Artikel 8. Subsidie voor werkleerplaatsen voor promovendi en technologisch ontwerpers in opleiding

  • 1 De minister kan subsidie verstrekken aan een werkgever voor een gerealiseerde werkleerplaats voor een promovendus of technologisch ontwerper in opleiding.

  • 2 Onder werkgever wordt in dit artikel verstaan een privaatrechtelijke rechtspersoon, met uitzondering van de bijzondere universiteiten of de daaraan verbonden academische ziekenhuizen genoemd in de bijlage bij de WHW en de privaatrechtelijke onderzoeksorganisaties.
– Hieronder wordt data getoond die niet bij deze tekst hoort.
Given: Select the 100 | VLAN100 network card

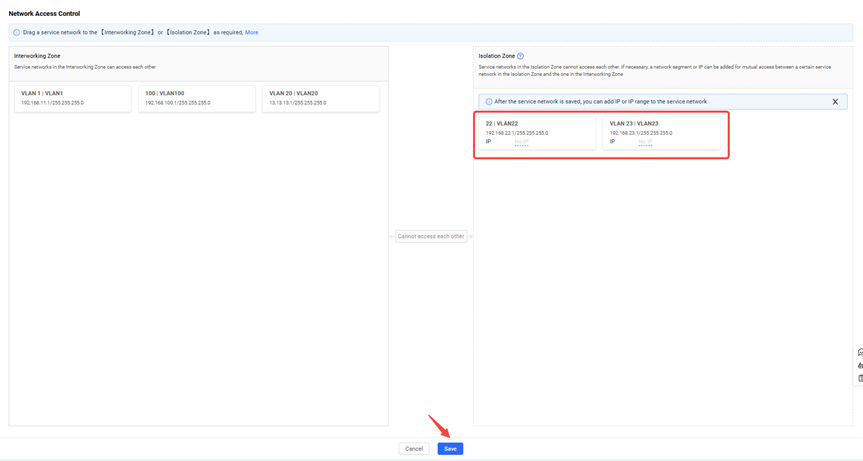Looking at the screenshot, I should tap(197, 98).
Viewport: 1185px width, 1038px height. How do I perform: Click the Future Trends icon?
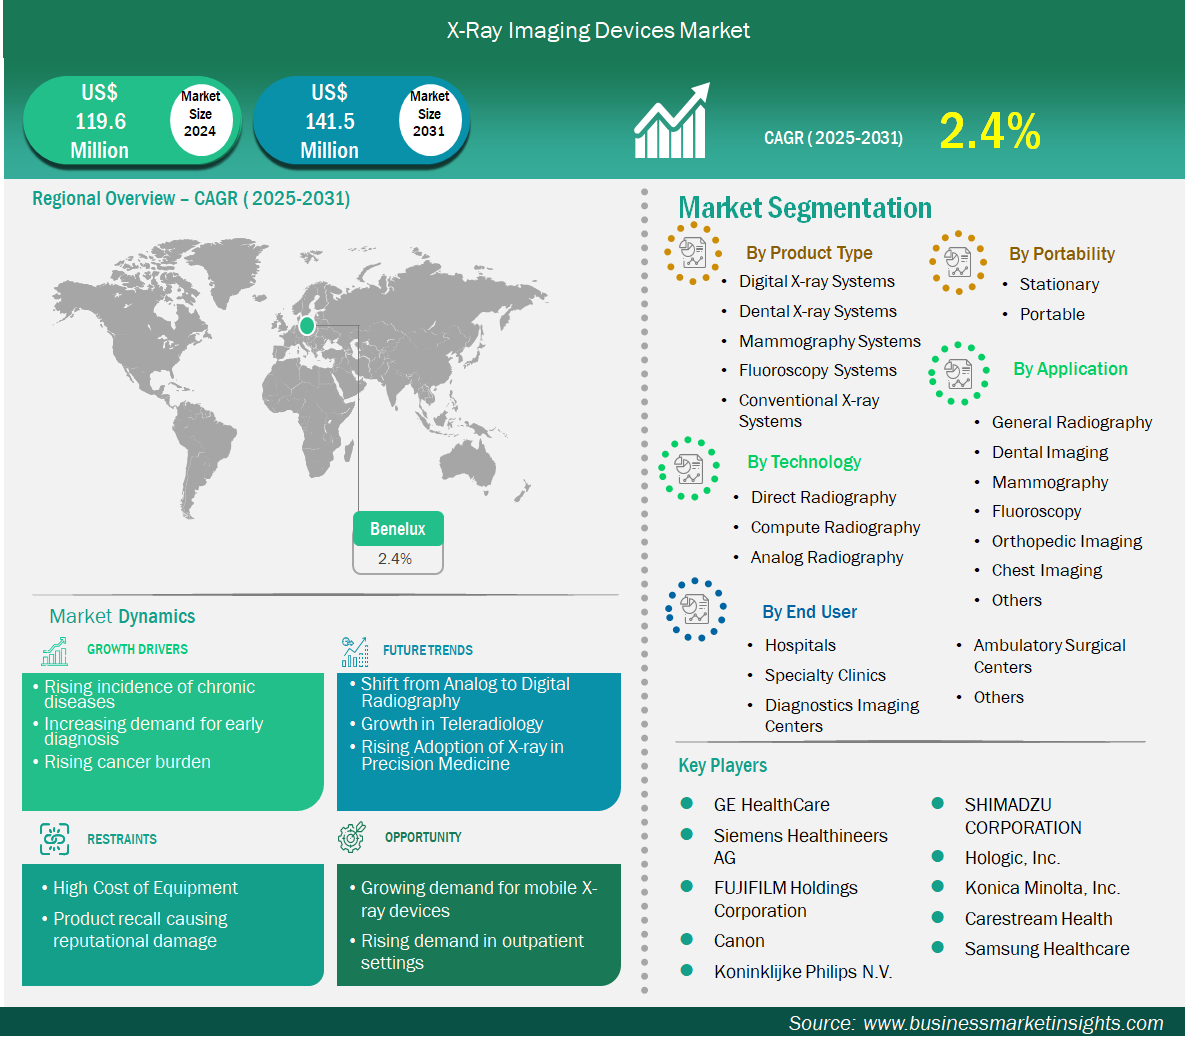354,652
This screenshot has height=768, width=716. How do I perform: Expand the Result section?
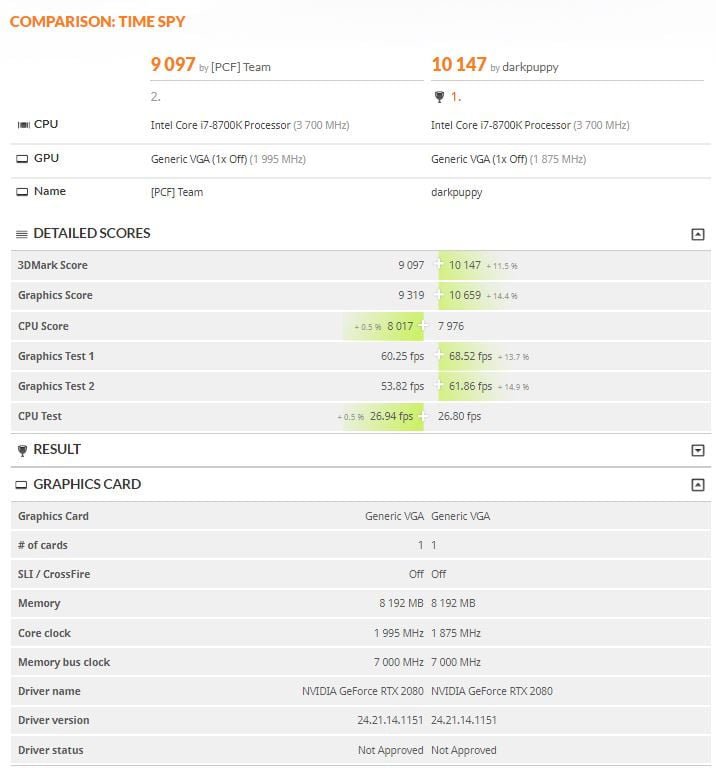coord(697,450)
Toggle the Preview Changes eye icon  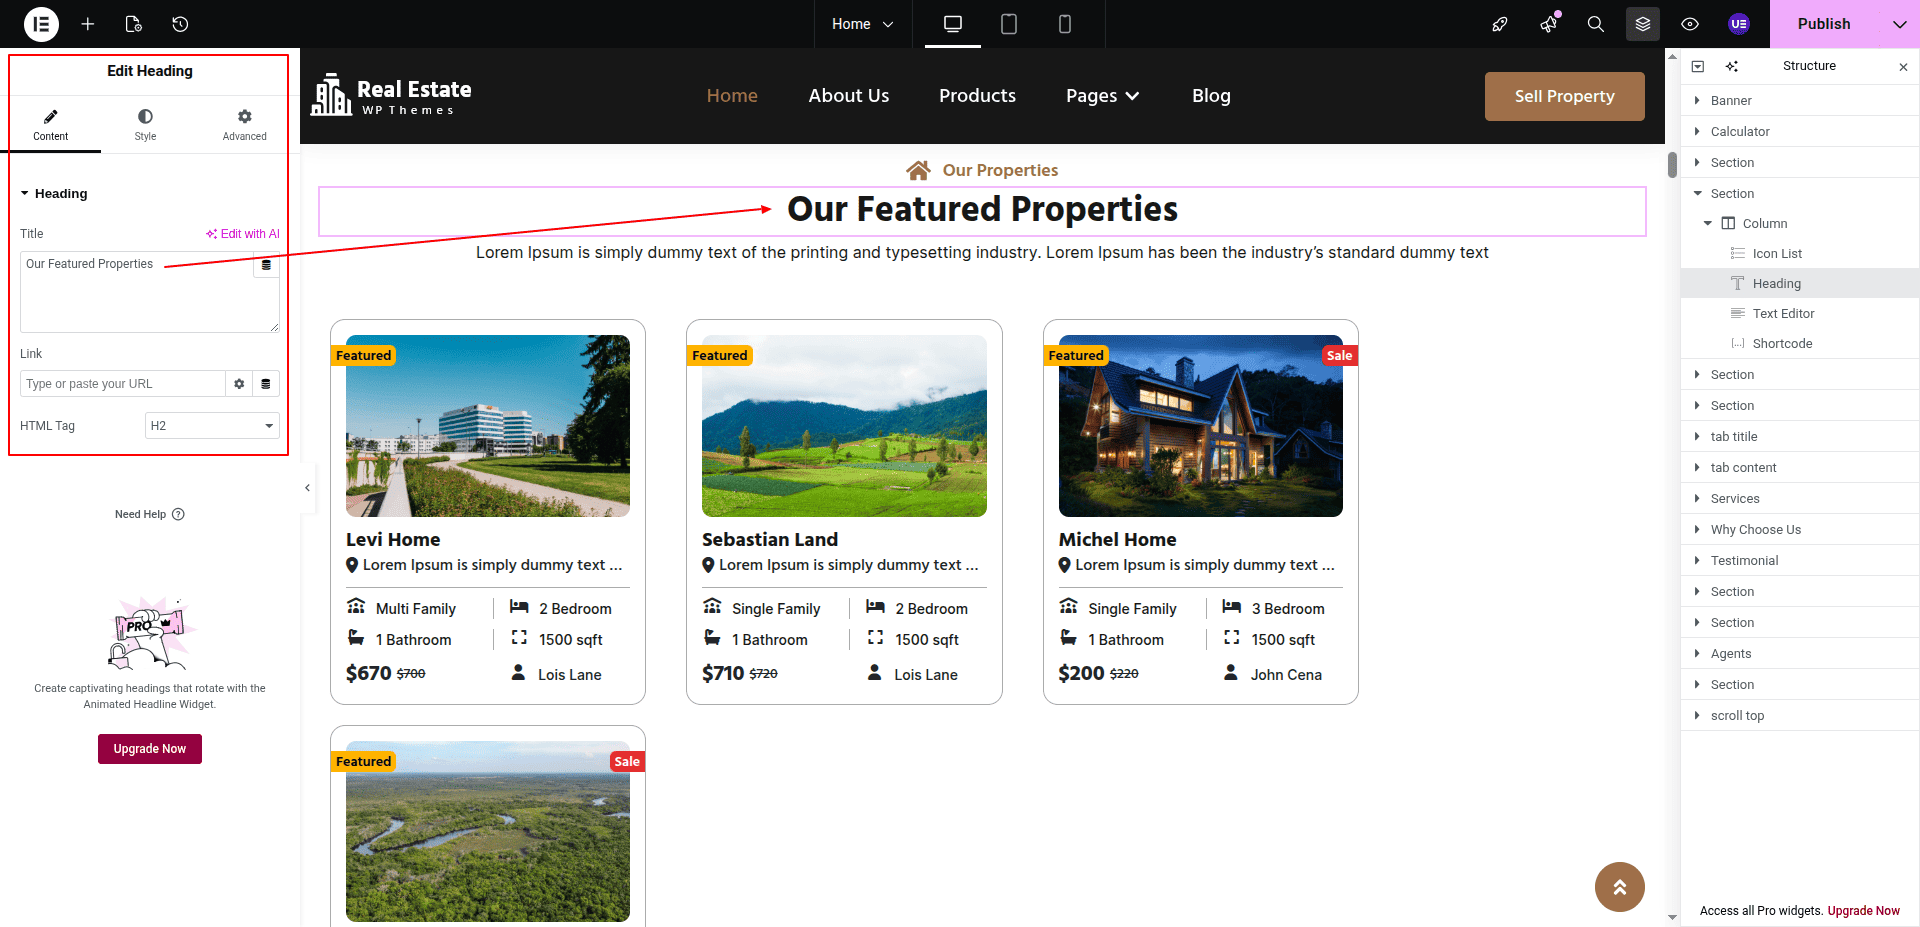tap(1690, 24)
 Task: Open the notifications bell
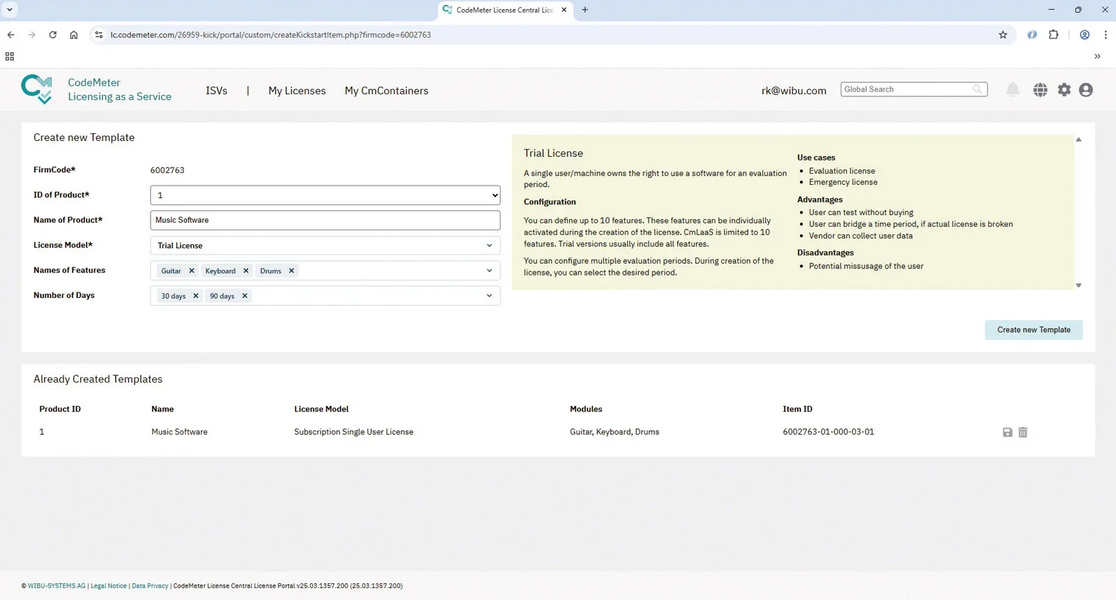click(x=1013, y=90)
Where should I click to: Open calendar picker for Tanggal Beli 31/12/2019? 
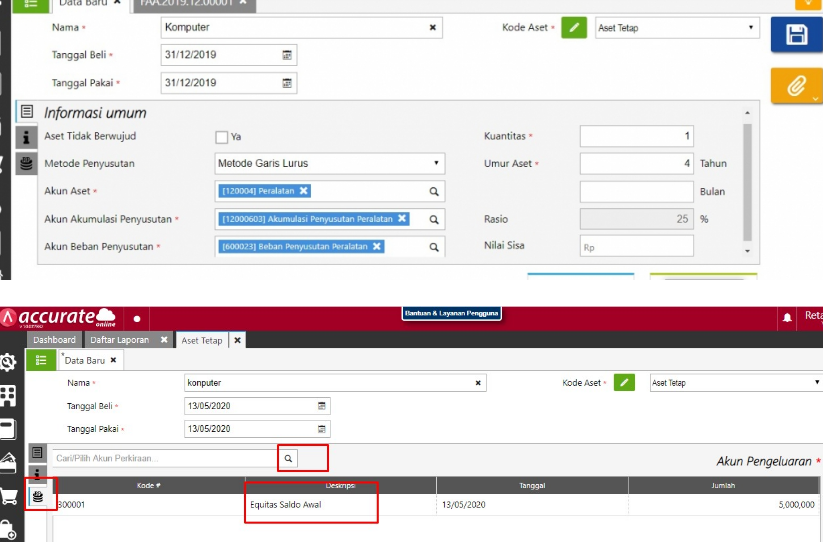[288, 55]
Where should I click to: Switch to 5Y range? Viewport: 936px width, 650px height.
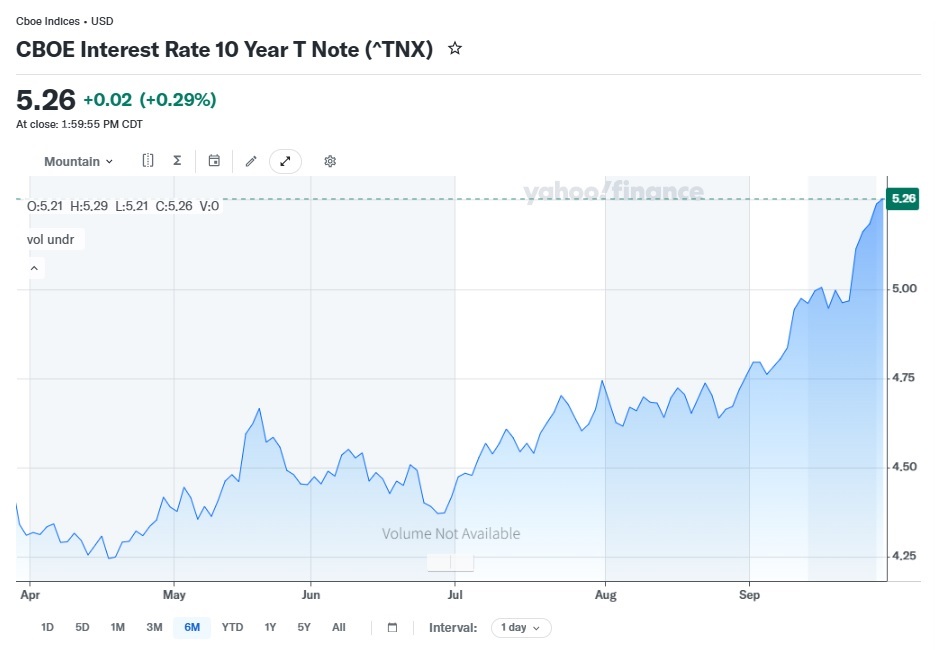point(304,627)
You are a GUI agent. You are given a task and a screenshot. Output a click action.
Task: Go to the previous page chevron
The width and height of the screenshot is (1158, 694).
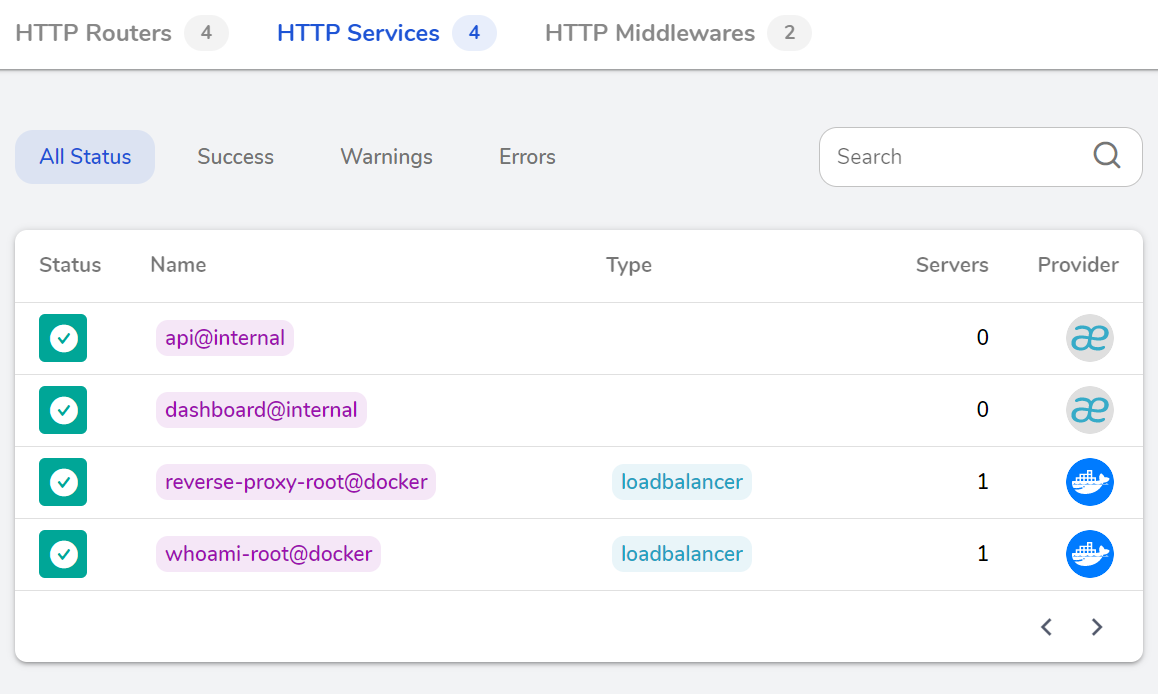[x=1047, y=627]
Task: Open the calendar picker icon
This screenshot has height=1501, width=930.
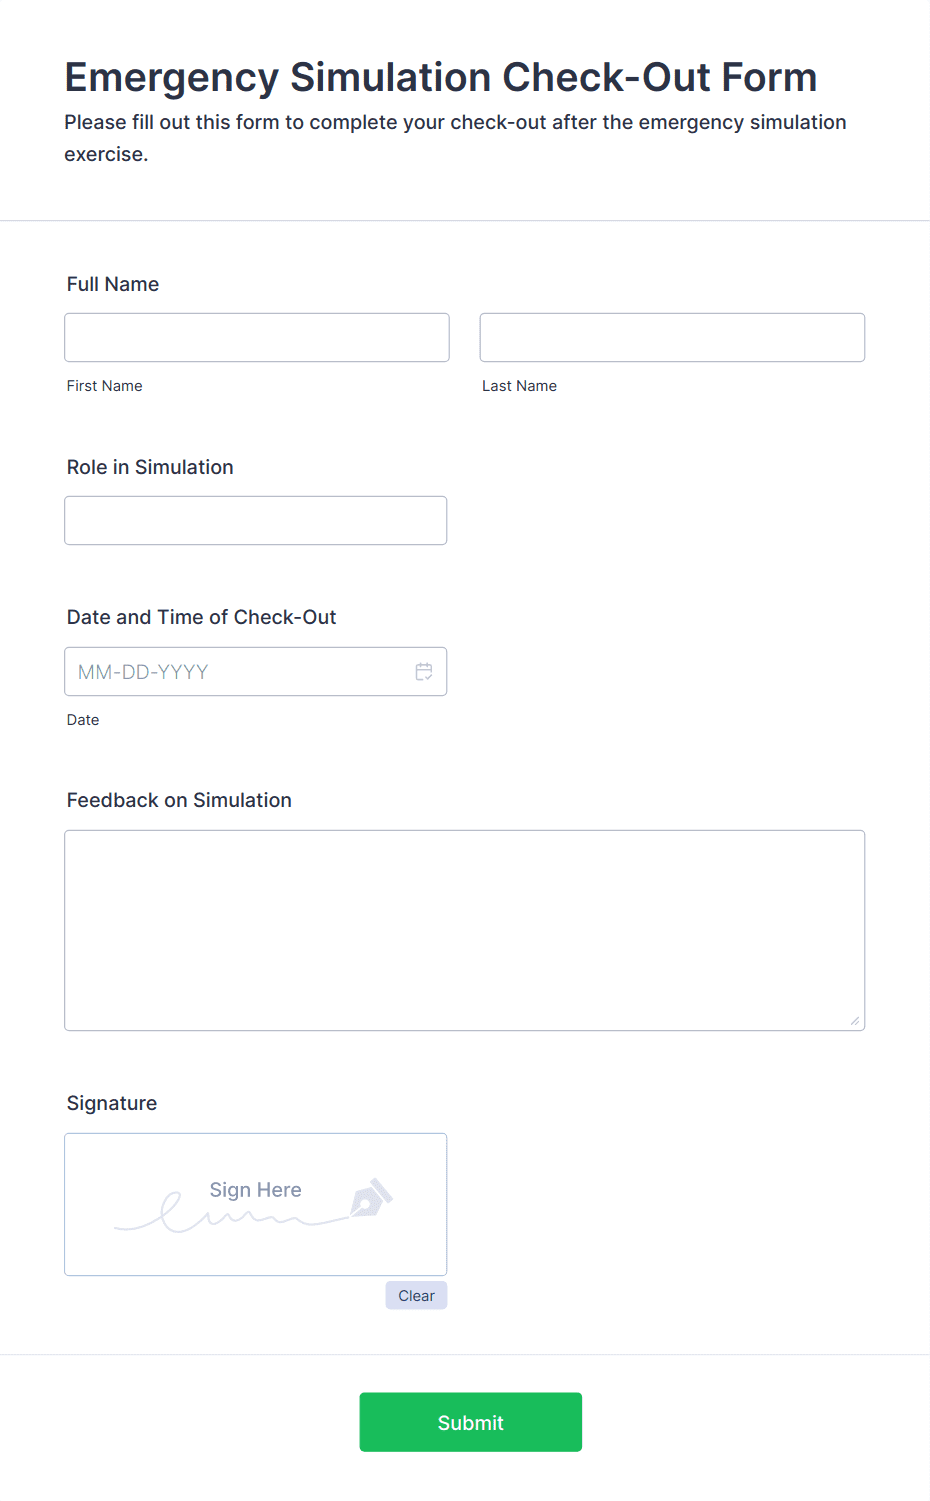Action: coord(424,672)
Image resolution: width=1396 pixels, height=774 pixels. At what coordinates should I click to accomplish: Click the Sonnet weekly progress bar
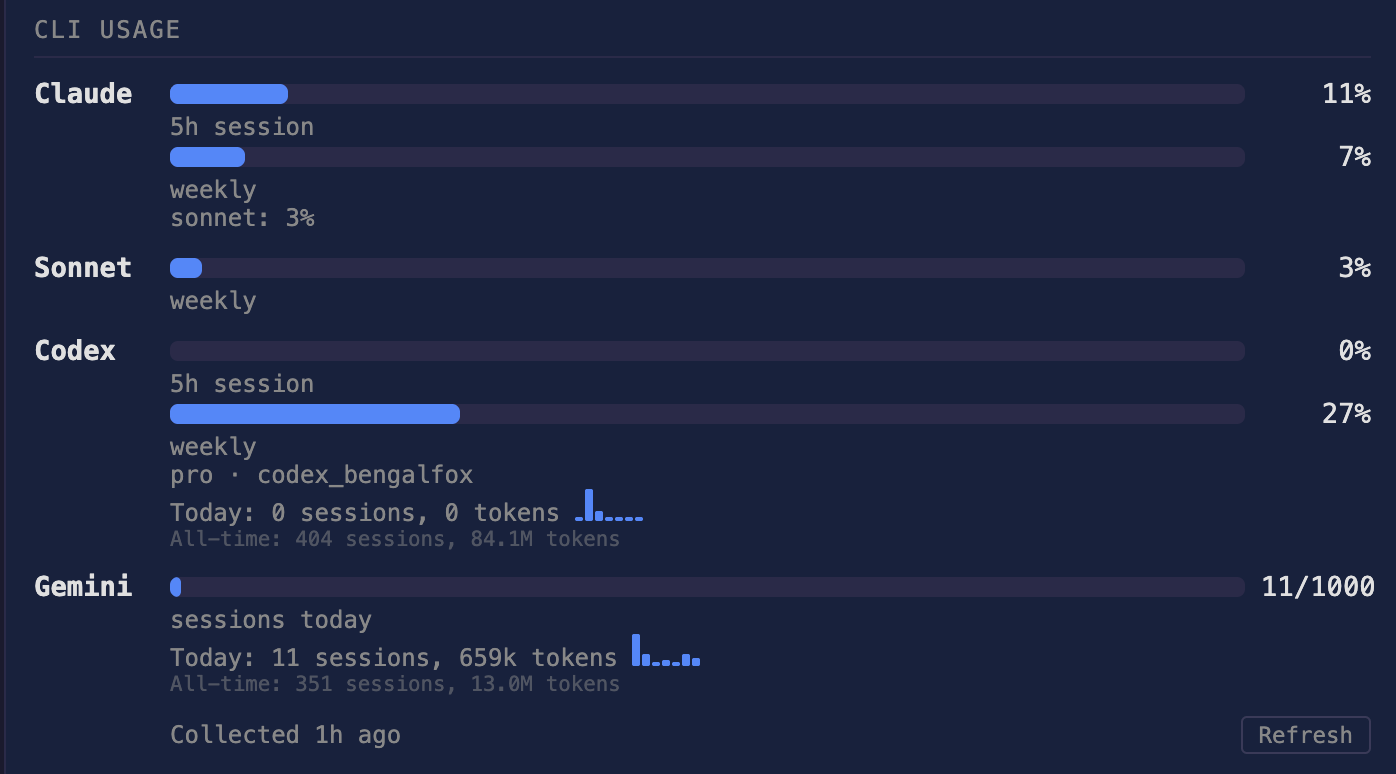707,267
Artikel 9. Subsidievoorwaarden werkleerplaatsen

  • 1 Subsidie op grond van artikel 8 wordt slechts verstrekt voor zover:

    • a. de promovendus:

      • voor zijn onderzoek een arbeidsovereenkomst met of aanstelling bij een universiteit of een instituut van de NWO of de KNAW heeft, op basis van een overeenkomst tussen één van die instellingen en de werkgever over de financiering van de loonkosten van de promovendus door de werkgever; of

      • met de werkgever een arbeidsovereenkomst heeft en de werkgever een overeenkomst heeft met een universiteit of een instituut van de NWO of de KNAW over de begeleiding door die instelling van de promovendus bij diens onderzoek; of

    • b. de technologisch ontwerper in opleiding:

      • voor zijn opleiding een arbeidsovereenkomst met of aanstelling bij een universiteit heeft en in dat kader een ontwerpopdracht bij de werkgever vervult op basis van een overeenkomst tussen de universiteit en de werkgever; of

      • een arbeidsovereenkomst heeft met de werkgever en de werkgever een overeenkomst heeft met een universiteit over de begeleiding door de universiteit van de technologisch ontwerper in opleiding bij diens opleiding.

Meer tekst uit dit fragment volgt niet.